CMS Coverage policy is stated succinctly in the introductory section of the LCD DL33831:

CMS National Coverage Policy
CMS Manual System, Pub. 100-02, Benefit Policy Manual, Chapter 15, Section 100, 100-03, National Coverage Determinations Manual, Chapter 1, Sections 270.4 & 270.5

  1. Coverage Guidance
    Coverage Indications, Limitations, and/or Medical Necessity
  2. For any item to be covered by Medicare, it must:
  3. be eligible for a defined Medicare benefit category;
  4. be reasonable and necessary for the diagnosis or treatment of illness or injury or to improve the functioning of a malformed body member; and
  5. meet all other applicable Medicare statutory and regulatory requirements.
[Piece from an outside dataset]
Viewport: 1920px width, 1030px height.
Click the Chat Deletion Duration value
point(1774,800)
For the items addressed in this local coverage determination, the criteria for "reasonable and necessary", based on Social Security Act § 1862(a)(1)(A) provisions, are defined by the following coverage indications, limitations and/or medical necessity.
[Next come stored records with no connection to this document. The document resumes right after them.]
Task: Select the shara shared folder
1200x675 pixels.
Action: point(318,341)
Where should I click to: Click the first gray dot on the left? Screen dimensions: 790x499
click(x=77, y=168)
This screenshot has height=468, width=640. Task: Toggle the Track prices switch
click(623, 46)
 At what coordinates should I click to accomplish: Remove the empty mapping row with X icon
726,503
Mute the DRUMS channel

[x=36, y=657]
Medicare provides reimbursement for surgical dressing under the Surgical Dressings Benefit. This benefit only provides coverage for primary and secondary surgical dressing used [on] the skin on specified wound types. Refer to the related Policy Article NONMEDICAL NECESSITY COVERAGE AND PAYMENT RULES for information about these statutory requirements.

The coverage policies stated are limited to surgical dressings and dressings and other items whose medical function is associated with treatment of wounds, burns, and fractures.
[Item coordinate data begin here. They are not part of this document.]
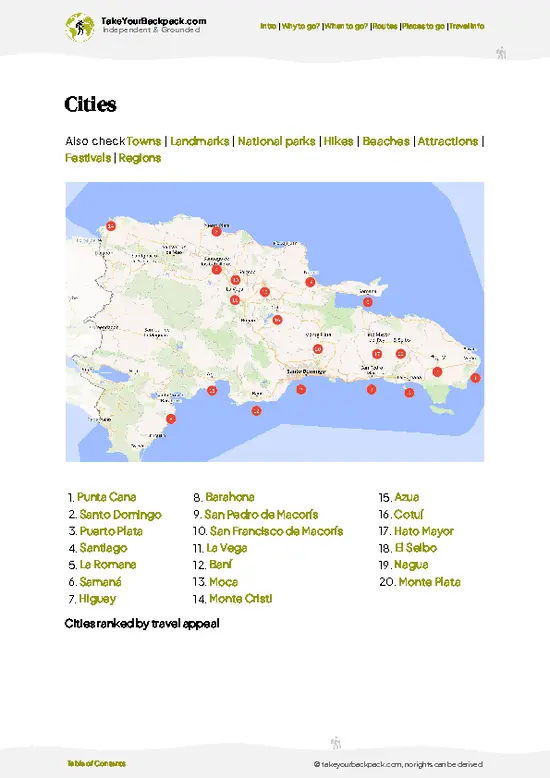This screenshot has width=550, height=778.
Task: Open San Francisco de Macorís link
Action: point(276,531)
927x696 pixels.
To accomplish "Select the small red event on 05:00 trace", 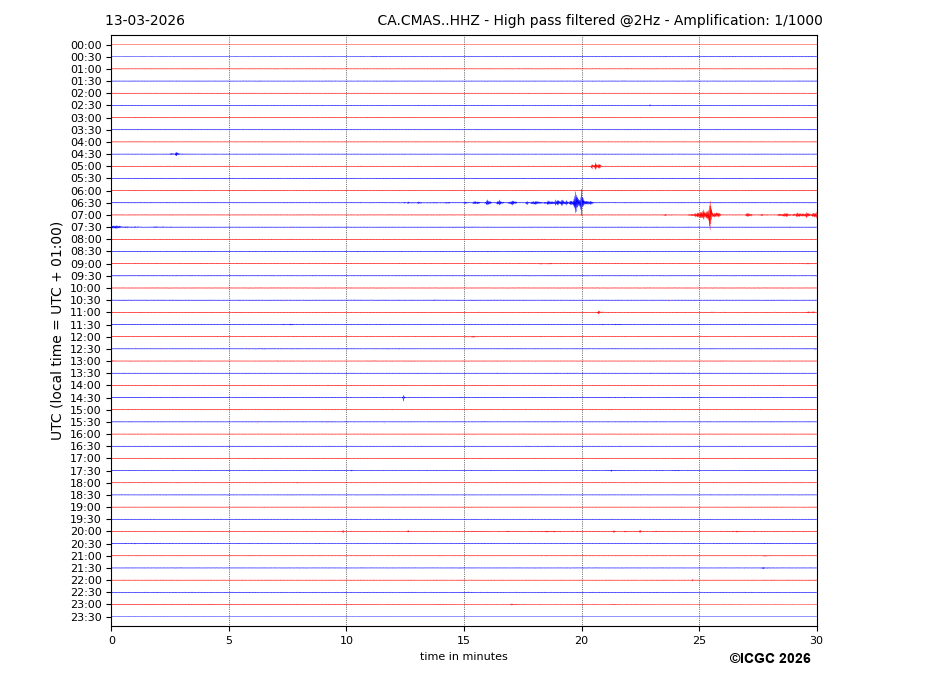I will tap(595, 166).
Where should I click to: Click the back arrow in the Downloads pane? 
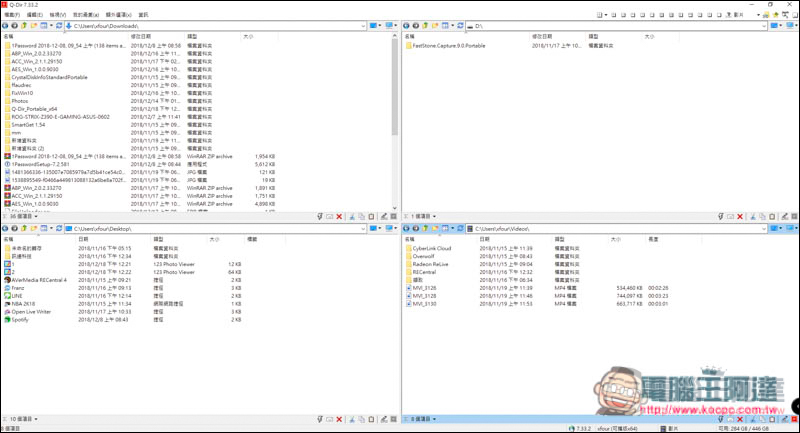tap(7, 25)
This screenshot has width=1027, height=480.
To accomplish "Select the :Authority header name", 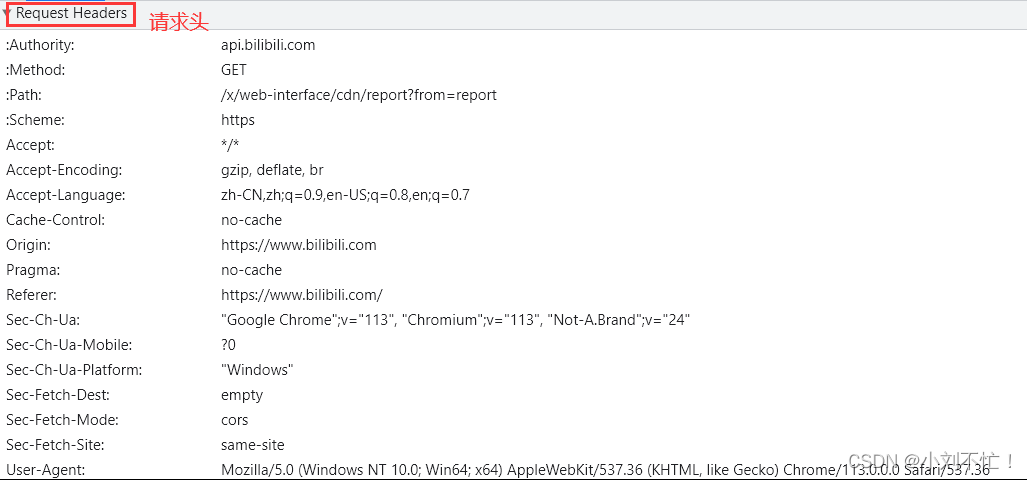I will 41,45.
There are a number of "surgical dressings" described in the subject LCD and Policy Article that have other medical uses, and that may meet the coverage criteria and fall into other benefit categories. The fact that an item fails to meet the coverage criteria for surgical dressings does not mean that it is "statutorily non-covered". It means that it is non-covered as a surgical dressing benefit. Using this LCD and Policy Article to deny coverage for a prosthetic device benefit, for example, is not logical.

It is requested that statements as to the coverability of Light Compression Bandage (A6448-A6450), Moderate/High Compression Bandage (A6451, A6452), Self-Adherent Bandage (A6453-A6455), Conforming Bandage (A6442-A6447), Padding Bandage (A6441), Gradient Compression Wrap (A6545), and Gradient Compression Stockings (A6530-6549) be modified to reflect limitations of coverage to "surgical dressing benefits" and any references to "no benefit" be modified to indicate "not covered as a surgical dressing benefit".

Furthermore, in the discussion of other non-qualifying uses of bandages in the paragraphs LIGHT COMPRESSION BANDAGE (A6448A6450), MODERATE/HIGH COMPRESSION BANDAGE (A6451, A6452), SELFADHERENT BANDAGE (A6453A6455), CONFORMING BANDAGE (A6442A6447), PADDING BANDAGE (A6441) and in GRADIENT COMPRESSION STOCKINGS/WRAPS (A6531, A6532, A6545) on pages 3-4 of 7 of the LCA, the last sentences should be modified to read "Claims for these uses will be denied as non-covered as surgical dressing benefits, however, they may meet the statutory coverage criteria for other benefit categories."

This leaves open the task of determination of Medicare benefit category per Medicare statute consistent with item 1) in the LCD Coverage Guidance. Where the item or service is not mentioned at all in the CMS Manual System the Medicare contractor is to make the coverage decision, in consultation with its medical staff, and with CMS when appropriate, based on the law, regulations, rulings and general program instructions. [Medicare National Coverage Determination Manual, Chapter 1, Part 1, Section A]

It is not my purpose on this occasion to discuss why medically-required compression bandaging systems, stockings, sleeves and devices used in the compression therapy of lymphedema patients are prosthetic devices. If you are interested, and wish to consider a local or national coverage analysis leading to a Prosthetic Device LCD or NCD for Compression Items for Lymphedema, then please see "How Are Compression Bandages, Garments, Devices and Supplies Coverable under the Social Security Act?" at My purpose in this instance is to comment on policy extensions in the Surgical Dressing LCD and Policy Article that are not justified by statute and frequently lead to unreasonable denials of treatment coverage for Medicare beneficiaries with lymphedema-- denials which are frequently reversed by Administrative Law Judges.